*** PROVIDED RECORDS ***
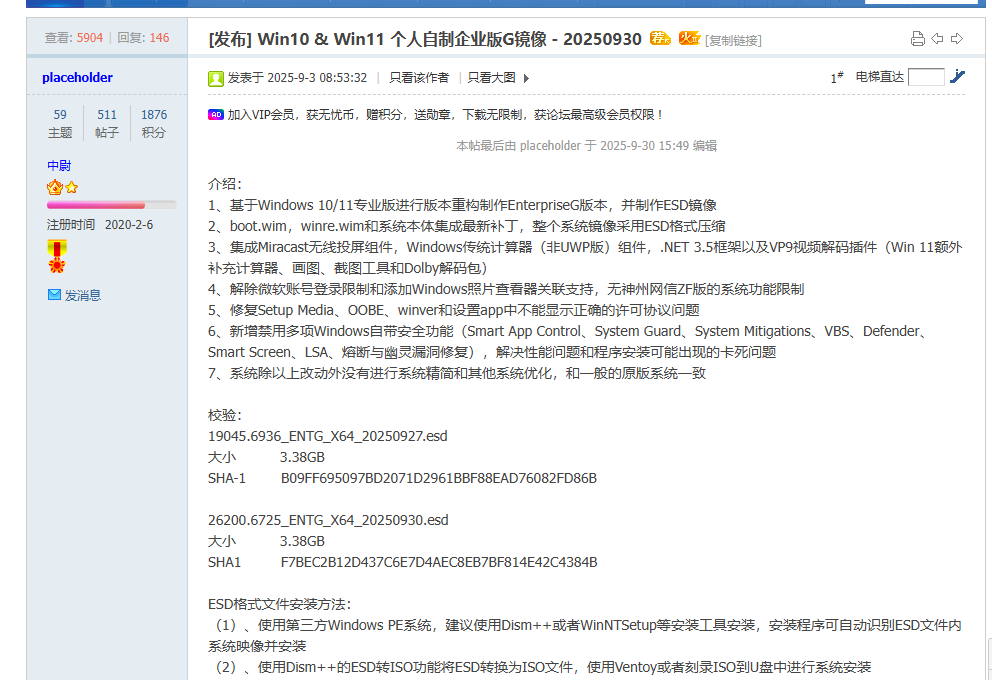View the author's 59 主题 threads
Image resolution: width=992 pixels, height=680 pixels.
pyautogui.click(x=60, y=123)
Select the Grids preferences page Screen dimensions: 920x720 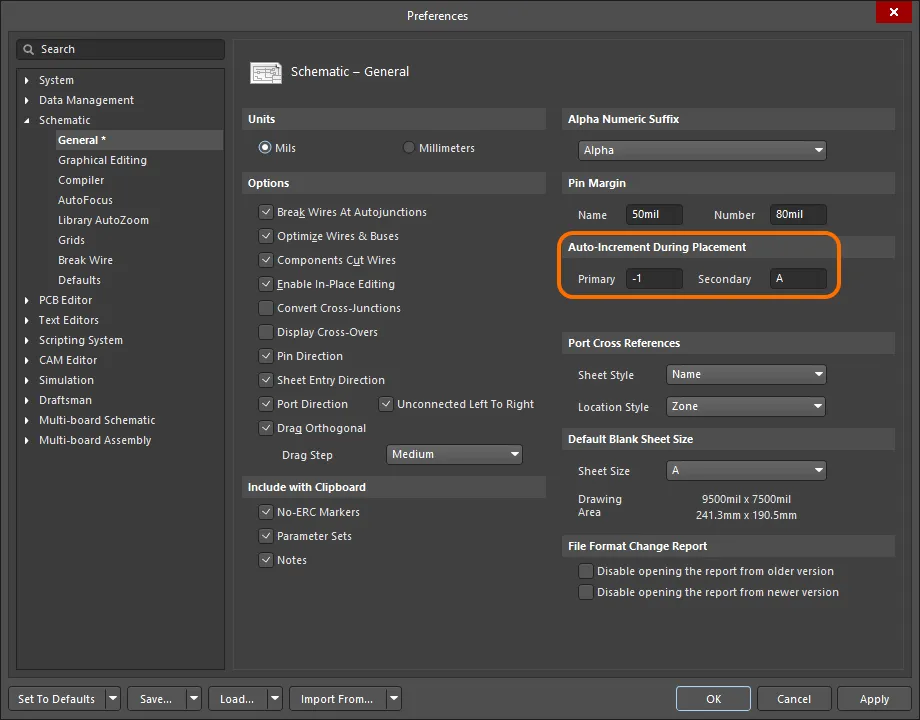[x=73, y=240]
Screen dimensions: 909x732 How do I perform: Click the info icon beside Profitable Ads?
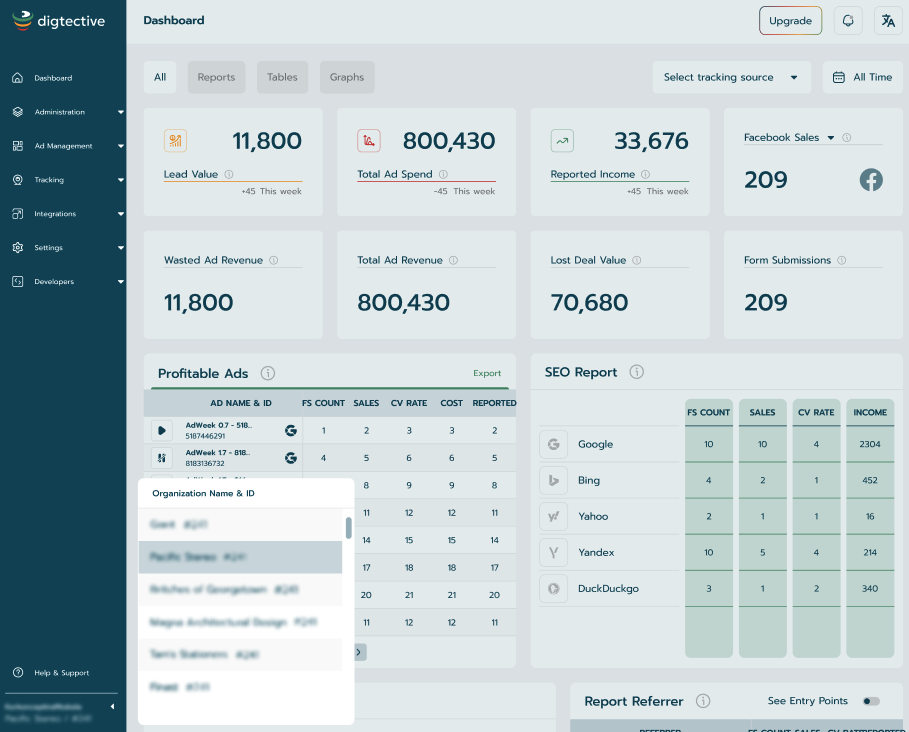coord(268,373)
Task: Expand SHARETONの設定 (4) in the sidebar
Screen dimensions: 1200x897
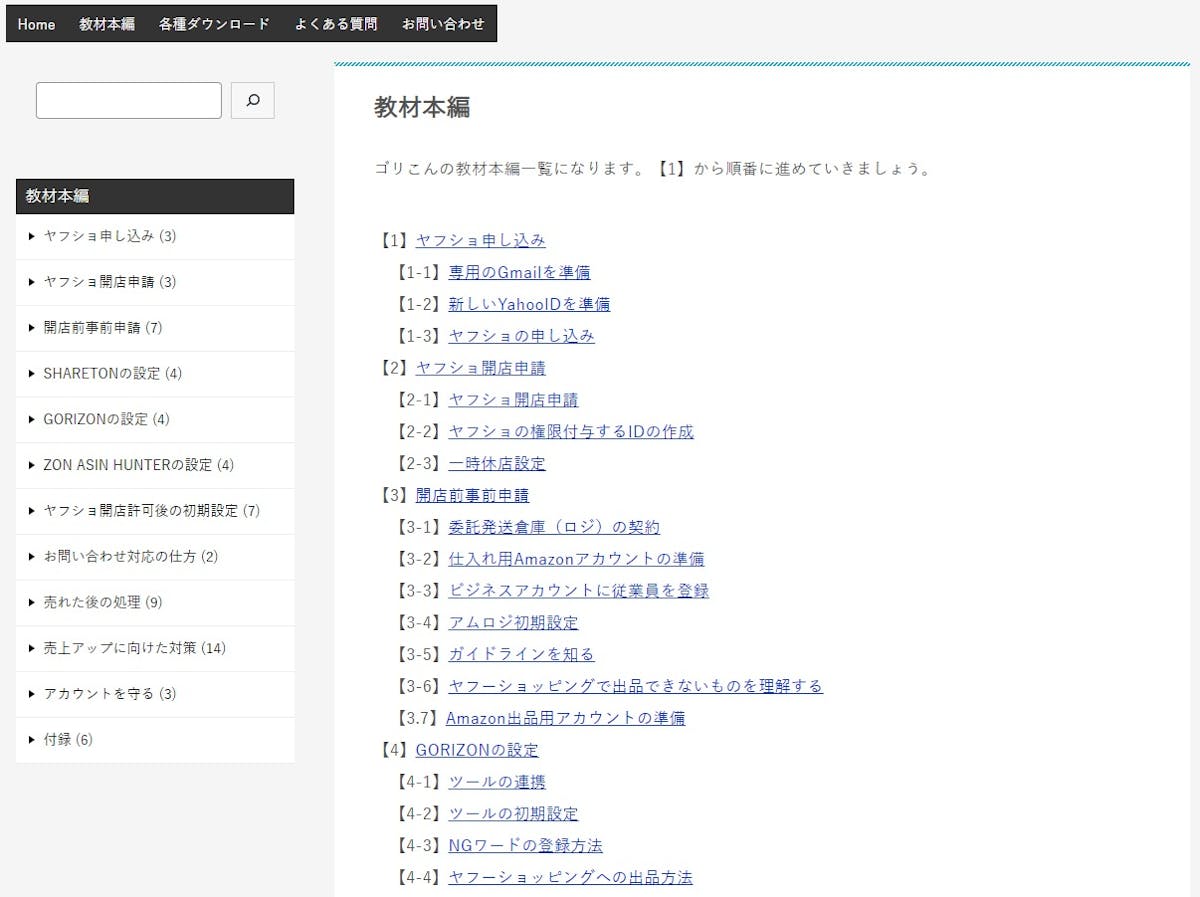Action: click(112, 374)
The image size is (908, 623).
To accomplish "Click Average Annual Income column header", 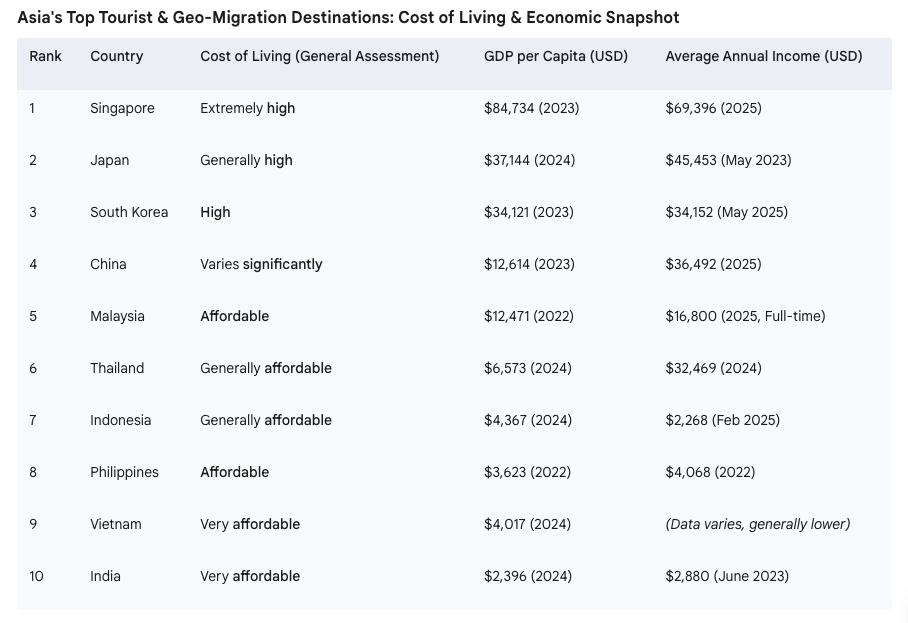I will pyautogui.click(x=764, y=56).
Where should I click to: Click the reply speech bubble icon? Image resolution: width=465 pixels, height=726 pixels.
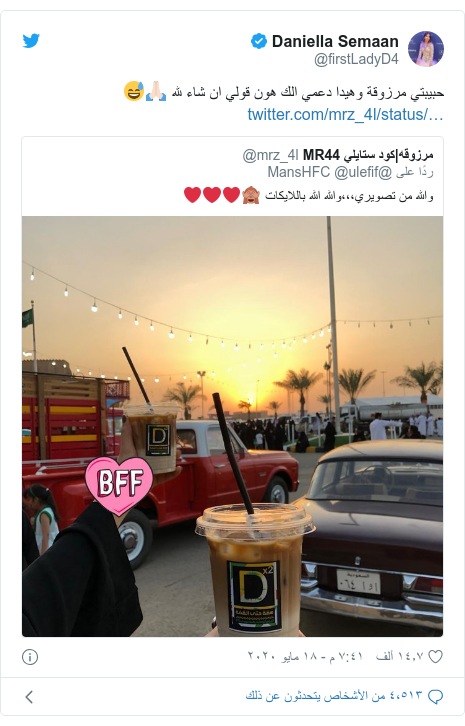(x=435, y=696)
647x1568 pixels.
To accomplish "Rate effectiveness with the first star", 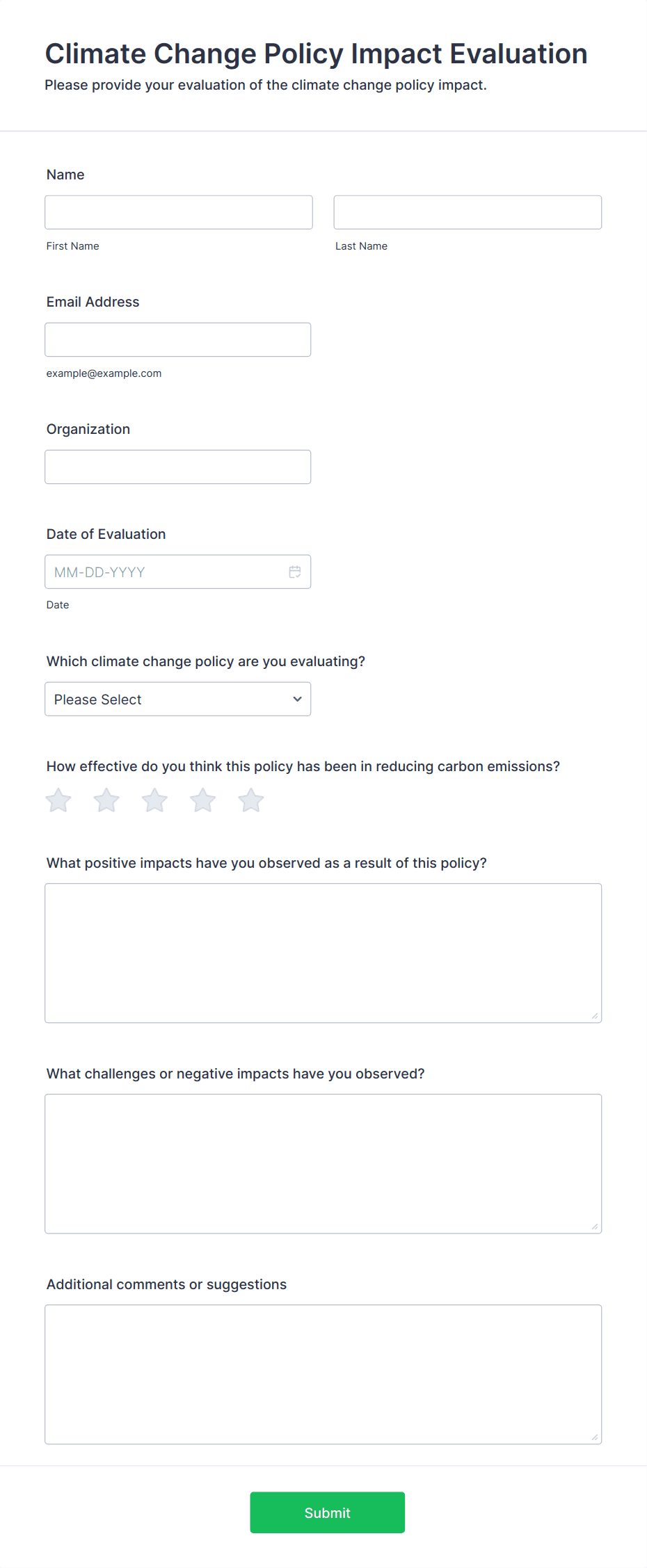I will pyautogui.click(x=58, y=800).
***
_EXERCISE PROMPT_
Starting with the line above that holds "Screen dimensions: 909x732", restate each line word for word up to and including the line that holds "The image size is (908, 623).". Drop the pictures.

_ANSWER TO THIS TASK_
Screen dimensions: 909x732 How do I perform: Click the info icon beside Profitable Ads?
coord(268,373)
Task: Expand SHARETONの設定 (4) in the sidebar
Screen dimensions: 1200x897
Action: click(112, 374)
The image size is (908, 623).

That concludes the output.